Net Income Applicable to Common Shareholder
For the three months ended June 30, 2003, net income applicable to common
shareholder was $6.1 million compared to $9.4 million, for the same period last
year. For the six months ended June 30, 2003, net income applicable to common
shareholder was $19.4 million compared to $20.9 million for the same period in
2002.
The 2003 second quarter results declined $3.3 million compared to the same
period in 2002. An estimated $2.5 million of the decrease is due to milder
weather affecting both heating and cooling sales. Heating weather experienced in
the second quarter 2003 was 9% warmer than the same period last year and cooling
sales were reduced by weather 51% milder than the same period in 2002.
Year to date 2003 earnings declined $1.5 million compared to the same period in
2002. The decrease was primarily driven by weather that on the year was
unfavorably impacted by an estimated $1.3 million after tax and increased
operating expenses compared to last year, offset by increased wholesale and
other margins.
Margin
Electric Utility Margin
Electric utility margin by customer type and non-firm wholesale margin separated
between realized margin and mark-to-market gains and losses follows:
Three Months Six Months
Ended June 30, Ended June 30,
------------------ -------------------
In millions 2003 2002 2003 2002
- ----------------------------- ------------------ -------------------
Retail & firm wholesale $ 46.9 $ 51.0 $ 96.9 $ 99.2
Non-firm wholesale 3.9 2.0 12.1 3.1
- -----------------------------------------------------------------------------
Total electric margin $ 50.8 $ 53.0 $109.0 $102.3
=============================================================================
Non-firm wholesale margin:
Realized margin $ 4.0 $ 2.0 $ 11.3 $ 6.0
Mark-to-market gains (losses) (0.1) - 0.8 (2.9)
Electric margins were $50.8 million, a decrease of $2.2 million compared to the
second quarter of 2002. The decrease in electric margin was due primarily to the
effect of milder cooling weather which was 43% cooler than normal and 51% cooler
than last year, offset by increased margins from wholesale power activities. The
estimated quarter over quarter decrease as a result of the milder weather on
electric utility margins was approximately $3.9 million. As a result of the mild
weather, volumes sold to retail and firm wholesale customers decreased 7% from
1.49 GWh in 2002 to 1.39 GWh in 2003. Non-firm wholesale electric utility
margins increased $1.9 million to $3.9 million in 2003 compared to 2002.
Electric margins were $109.0 million, an increase of $6.7 million over the first
six months of 2002 primarily due to increased non-firm wholesale power activity
resulting from price volatility, offset by lower retail sales due to milder
cooling weather.

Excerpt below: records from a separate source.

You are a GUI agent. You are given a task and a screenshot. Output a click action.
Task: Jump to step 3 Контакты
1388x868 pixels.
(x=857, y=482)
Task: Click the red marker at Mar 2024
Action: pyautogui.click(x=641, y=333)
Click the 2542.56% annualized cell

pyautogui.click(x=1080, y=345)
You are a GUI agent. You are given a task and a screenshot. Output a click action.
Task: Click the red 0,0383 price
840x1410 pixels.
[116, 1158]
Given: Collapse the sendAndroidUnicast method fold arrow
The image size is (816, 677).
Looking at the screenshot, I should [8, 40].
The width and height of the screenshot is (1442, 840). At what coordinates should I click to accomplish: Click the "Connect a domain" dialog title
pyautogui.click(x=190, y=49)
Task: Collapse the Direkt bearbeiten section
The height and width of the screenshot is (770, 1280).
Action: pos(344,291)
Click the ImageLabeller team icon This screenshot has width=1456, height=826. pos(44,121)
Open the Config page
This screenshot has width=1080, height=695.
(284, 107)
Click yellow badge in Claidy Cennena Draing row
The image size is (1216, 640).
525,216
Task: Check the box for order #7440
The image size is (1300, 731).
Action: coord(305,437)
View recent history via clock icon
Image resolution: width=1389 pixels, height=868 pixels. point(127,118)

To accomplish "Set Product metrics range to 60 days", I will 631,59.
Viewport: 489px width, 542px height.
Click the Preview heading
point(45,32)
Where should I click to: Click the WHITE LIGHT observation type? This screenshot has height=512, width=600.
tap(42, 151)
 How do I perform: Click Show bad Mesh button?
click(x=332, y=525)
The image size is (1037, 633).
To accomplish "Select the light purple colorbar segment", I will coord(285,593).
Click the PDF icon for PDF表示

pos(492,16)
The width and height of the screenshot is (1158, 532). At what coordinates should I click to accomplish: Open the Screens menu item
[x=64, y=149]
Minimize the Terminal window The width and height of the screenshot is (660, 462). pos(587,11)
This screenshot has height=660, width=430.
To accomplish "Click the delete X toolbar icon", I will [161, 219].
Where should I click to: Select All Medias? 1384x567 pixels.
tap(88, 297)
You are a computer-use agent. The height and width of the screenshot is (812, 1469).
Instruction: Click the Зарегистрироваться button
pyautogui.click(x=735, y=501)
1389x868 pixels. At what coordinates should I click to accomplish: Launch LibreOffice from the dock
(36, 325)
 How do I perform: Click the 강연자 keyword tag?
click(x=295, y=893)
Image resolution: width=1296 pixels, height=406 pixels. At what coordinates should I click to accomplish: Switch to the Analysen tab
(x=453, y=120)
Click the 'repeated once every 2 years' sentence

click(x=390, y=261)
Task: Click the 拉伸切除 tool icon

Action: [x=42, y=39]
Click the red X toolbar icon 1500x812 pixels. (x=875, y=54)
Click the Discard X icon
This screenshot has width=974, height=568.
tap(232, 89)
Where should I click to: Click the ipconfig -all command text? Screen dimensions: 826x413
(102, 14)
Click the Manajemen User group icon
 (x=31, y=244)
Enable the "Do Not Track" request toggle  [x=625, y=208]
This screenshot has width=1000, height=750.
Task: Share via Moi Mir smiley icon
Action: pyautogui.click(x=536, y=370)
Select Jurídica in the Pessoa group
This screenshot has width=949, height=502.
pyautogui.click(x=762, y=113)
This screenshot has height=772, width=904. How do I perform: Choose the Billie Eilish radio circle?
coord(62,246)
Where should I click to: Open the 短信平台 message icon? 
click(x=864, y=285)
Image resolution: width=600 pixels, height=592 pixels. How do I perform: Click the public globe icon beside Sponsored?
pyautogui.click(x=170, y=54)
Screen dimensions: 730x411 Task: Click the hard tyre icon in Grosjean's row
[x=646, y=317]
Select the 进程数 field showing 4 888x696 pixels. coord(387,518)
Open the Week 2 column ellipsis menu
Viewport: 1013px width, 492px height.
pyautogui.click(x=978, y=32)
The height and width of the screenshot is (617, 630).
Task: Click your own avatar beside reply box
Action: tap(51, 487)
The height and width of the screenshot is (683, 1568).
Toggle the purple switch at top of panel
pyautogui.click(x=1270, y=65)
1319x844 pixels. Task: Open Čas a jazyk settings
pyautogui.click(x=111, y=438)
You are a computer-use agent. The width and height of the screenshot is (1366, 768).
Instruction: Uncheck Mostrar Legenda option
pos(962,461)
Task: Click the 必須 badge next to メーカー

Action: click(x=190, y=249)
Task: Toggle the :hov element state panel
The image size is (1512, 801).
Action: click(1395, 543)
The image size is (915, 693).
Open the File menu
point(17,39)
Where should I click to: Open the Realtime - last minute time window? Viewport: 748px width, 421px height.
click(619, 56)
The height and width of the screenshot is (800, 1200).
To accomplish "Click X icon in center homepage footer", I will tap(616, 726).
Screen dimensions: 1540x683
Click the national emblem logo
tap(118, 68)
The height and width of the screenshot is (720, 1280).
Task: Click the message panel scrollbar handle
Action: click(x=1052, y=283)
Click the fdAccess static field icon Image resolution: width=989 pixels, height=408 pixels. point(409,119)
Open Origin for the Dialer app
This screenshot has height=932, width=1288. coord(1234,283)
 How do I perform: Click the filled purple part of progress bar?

As a result of the mild weather which was 44% cooler than
normal and 51% cooler than last year, volumes sold to retail and firm wholesale
customers decreased 3% from 2.89 GWh in 2002 to 2.81 GWh in 2003 with an
estimated margin decrease of $2.9 million. Non-firm wholesale margins were $12.1
million, an increase of $9.0 million over 2002.
Periodically, generation capacity is in excess of that needed to serve retail
and firm wholesale customers. The Company markets this unutilized capacity to
optimize the return on its owned generation assets. The contracts entered into
are primarily short-term purchase and sale transactions that expose the Company
to limited market risk. For the three months ended June 30, 2003, volumes sold
into the wholesale market were 0.58 GWh compared to 3.17 GWh in 2002 while
volumes purchased from the wholesale market were 1.23 GWh in 2003 compared to
3.16 GWh in 2002. For the six months ended June 30, 2003 volumes sold into the
wholesale market were 2.02 GWh compared to 5.63 GWh in 2002 while volumes
purchased from the wholesale market were 2.48 GWh in 2003 compared to 5.49 GWh
in 2002. A portion of volumes purchased in the wholesale market is used to serve
retail and firm wholesale customers. In 2003, greater amounts of purchased power
have been required for native load due to scheduled outages and installation of
NOx equipment. While volumes both sold and purchased in the wholesale market
have decreased during 2003, which has resulted in decreased electric revenues
and purchased power, margins increased as noted above primarily from price
volatility.
Gas Utility Margin
Gas utility margins were $5.8 million, a decrease of $0.4 million over the same
quarter in 2002. The decrease is primarily due to heating weather which was
normal and 9% warmer than the prior year period. The estimated quarter over
quarter impact of the warmer weather on gas utility margins was a decrease of
approximately $0.3 million. Weather and an overall decline in customer usage
were the primary factors resulting in the 6% decrease in throughput.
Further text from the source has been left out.